>> start

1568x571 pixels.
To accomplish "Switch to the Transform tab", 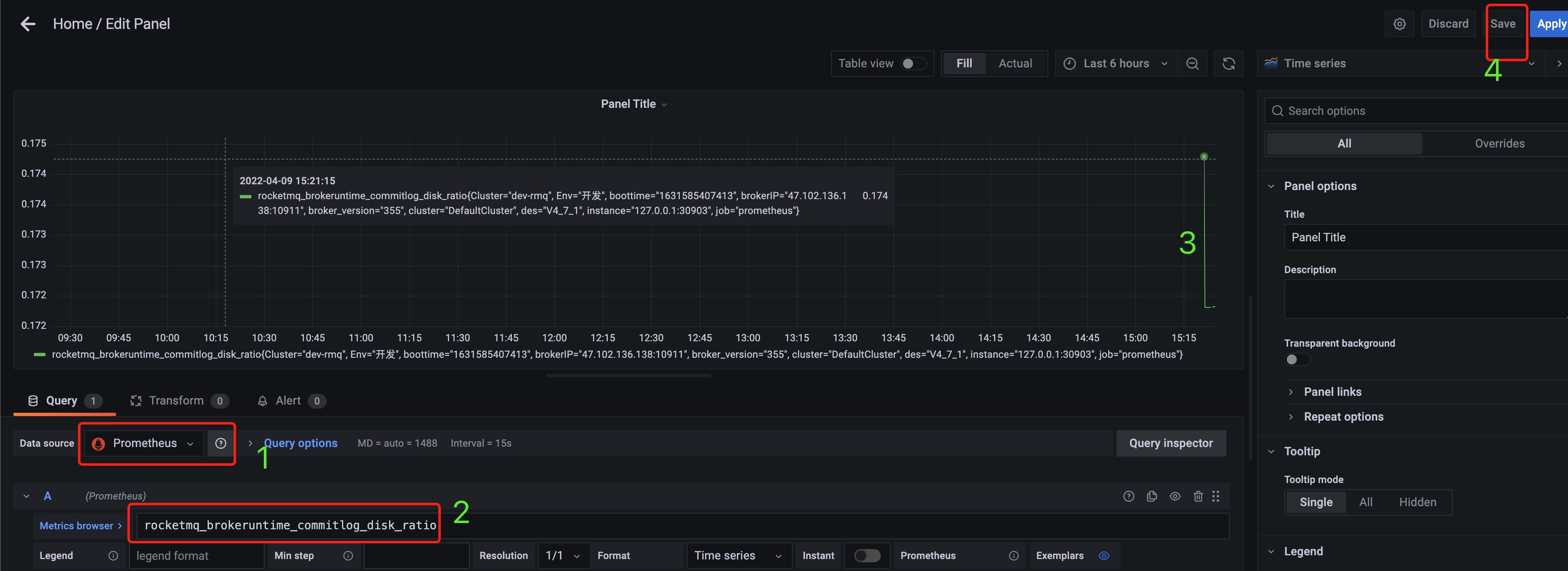I will (x=176, y=400).
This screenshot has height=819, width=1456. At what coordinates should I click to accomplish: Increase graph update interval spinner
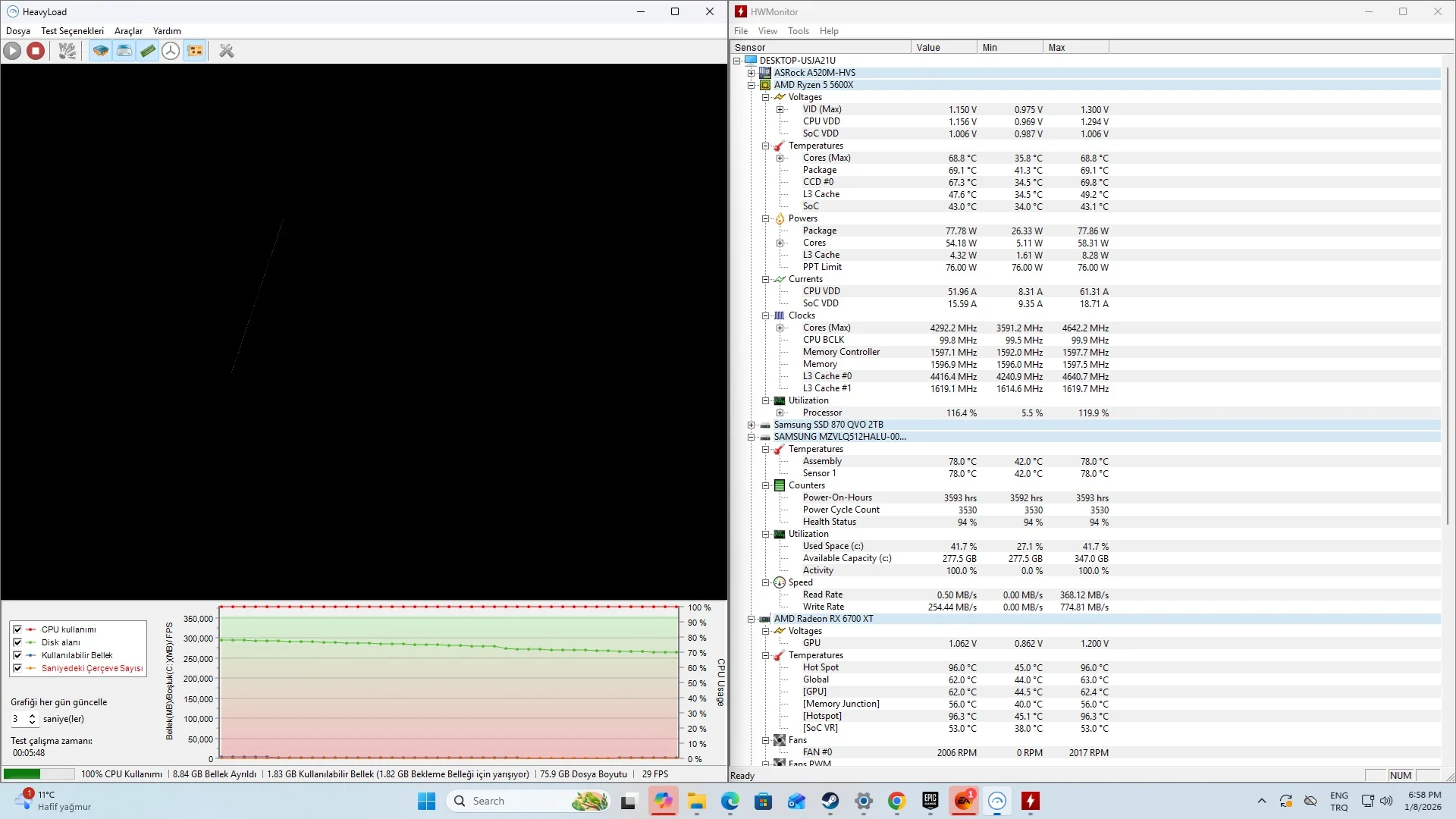pyautogui.click(x=32, y=715)
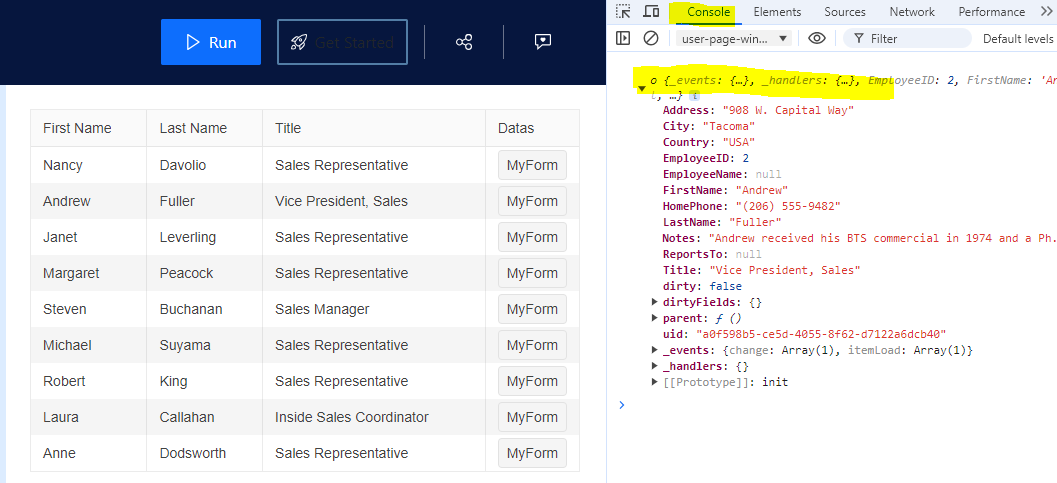Open the share icon in the toolbar
The width and height of the screenshot is (1057, 483).
464,42
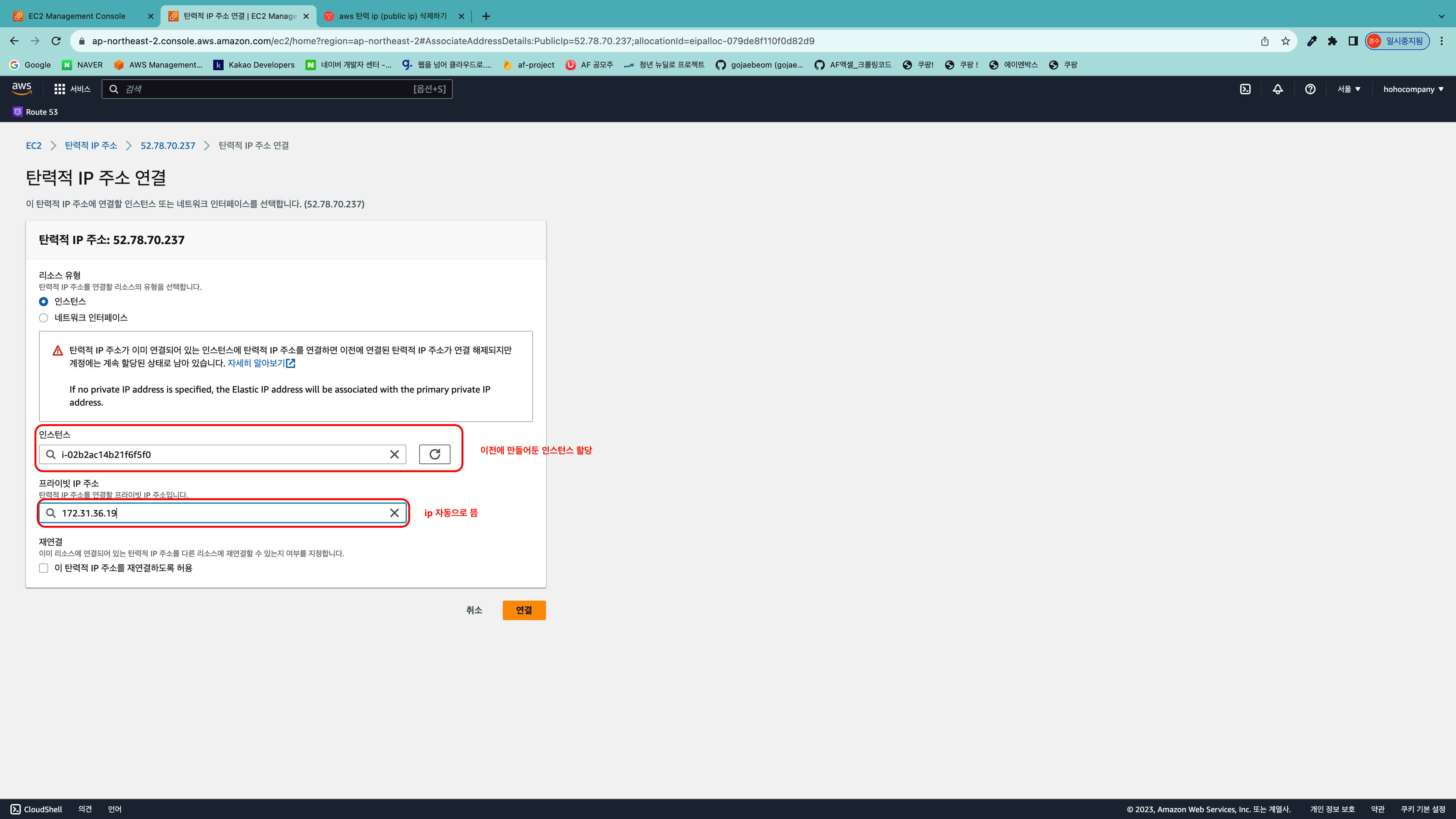Image resolution: width=1456 pixels, height=819 pixels.
Task: Open the AWS help question mark icon
Action: 1310,89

>> end

THE REQUEST:
Return the lines exactly, starting at the line containing "This screenshot has" and ending at the last line, without the pictures.

PROBLEM SOLUTION:
This screenshot has height=819, width=1456. At what coordinates should I click to accomplish: Increase graph update interval spinner
pyautogui.click(x=32, y=715)
Open the share icon in the toolbar
The width and height of the screenshot is (1057, 483).
464,42
Image resolution: width=1456 pixels, height=819 pixels.
Task: Open the AWS help question mark icon
Action: 1310,89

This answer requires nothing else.